Government tax increases, rise in the cost of material and escalating energy prices that determine the cost of production in the manufacturing sector are en-bloc added to the markup prices together with a high profit margin and transferred to the hapless buyers, as manufacturers hardly absorb a large share of the cost increase due to the inelastic nature of consumer demand for their products.
Based on the isolated incidents observed by the author, using the web browser, in the manufacturing sectors of electrical, food supplements, power tools etc., thirty to fifty percent in the markup prices of their respective products consists of the profit margin added to the final selling prices by the industrialists. The process does not end here since the price spiral keeps on gathering momentum as the retailers add their profit margin, perhaps contrary to the manufacturer’s advice, to the producer’s markup that results in the accumulated selling price of the product containing nearly fifty percent of what the buyer disburses.
Inflation as an economic phenomenon is experienced worldwide but global inflation in 2022 averaged only 10.1 percent while Sri Lanka’s inflation was 57.2 percent in the parallel period, according to the IMF. Global economic unrest has certainly impacted Sri Lanka’s current economic crisis but external factors alone cannot be used as the scapegoat for the exponential increase in local prices.
The impact of the above factors on the local price levels cannot logically be denied but, in the Sri Lankan context, the main compelling factor for unprecedented price increases of comestibles springs from the inclusion of high-profit margin in the markup prices of products by the producers, the corporate citizens, who are well versed in the strategy of finding quick ways to prosperity at the cost of gullible customers since there is no effective price monitoring and supervising mechanism in Sri Lanka..

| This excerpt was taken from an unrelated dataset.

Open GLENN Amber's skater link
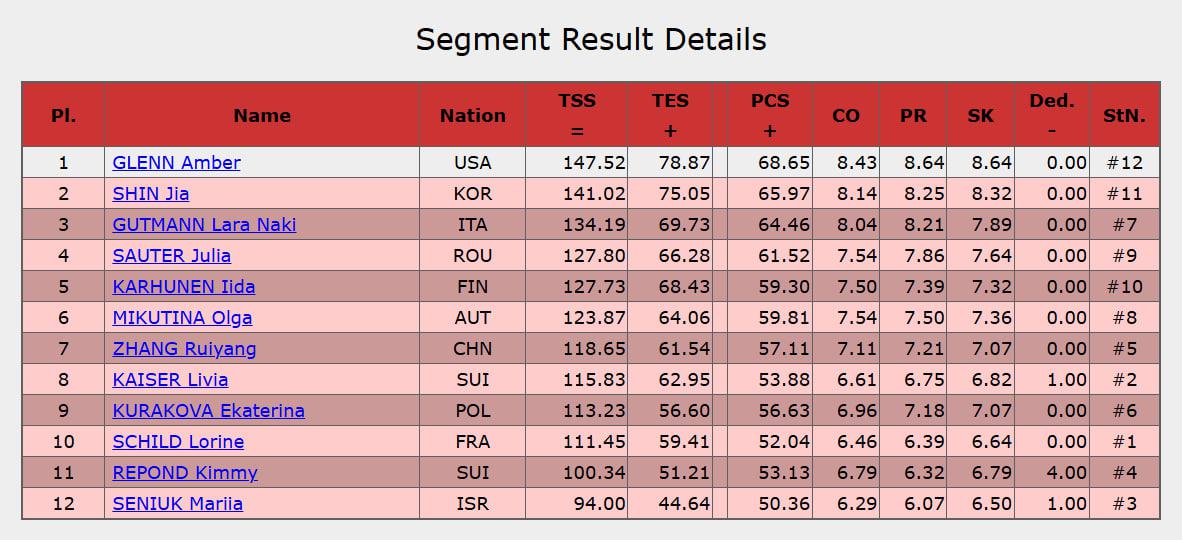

Business Myopia and Price Insensitivity of Demand
Apart from the above, the other peculiar paradigm of inflation in Sri Lankan context is the degree of insensitivity of demand to the rising prices which provides a clear leeway and free reign to the corporate sector to make rampant price increases since such price increases do not result in a substantial decline in sales quantiles and thereby in revenue and profit. Yuppie life style, availability of unaccounted methods in the expansion of earnings and the willingness to remain with the current economic status quo or else the inability to fight against it may have contributed to the price insensitivity of demand, an aberration from general market paradigms postulated by the law of demand in economics.
The present ceding and lull in the ferocity of economic turmoil should not be construed as oasis has been reached since the reality is that we are at the threshold of a greater crisis of unimaginable dimensions if the problems relating to structural mismatching, decline of law and order, Shylock orientation of corporate sector and nonproductive public sector are not immediately addressed on a priority basis.
Furthermore, the inculcation of business culture in the manufacturing sector in terms of quality cum fairness in business decision-making and reigning the quick profit orientation motive of the corporate sector appears to be urgent remedial action to prevent the larger impending social mayhem, the negative impacts of which may result in the deterioration of the standard of living in low-income brackets of the society pushing them from the frying pan to the fire.
(The writer is a former Senior Consultant of the Sri Lanka Institute of Development Administration and former Director of the Institute of Bankers of Sri Lanka.)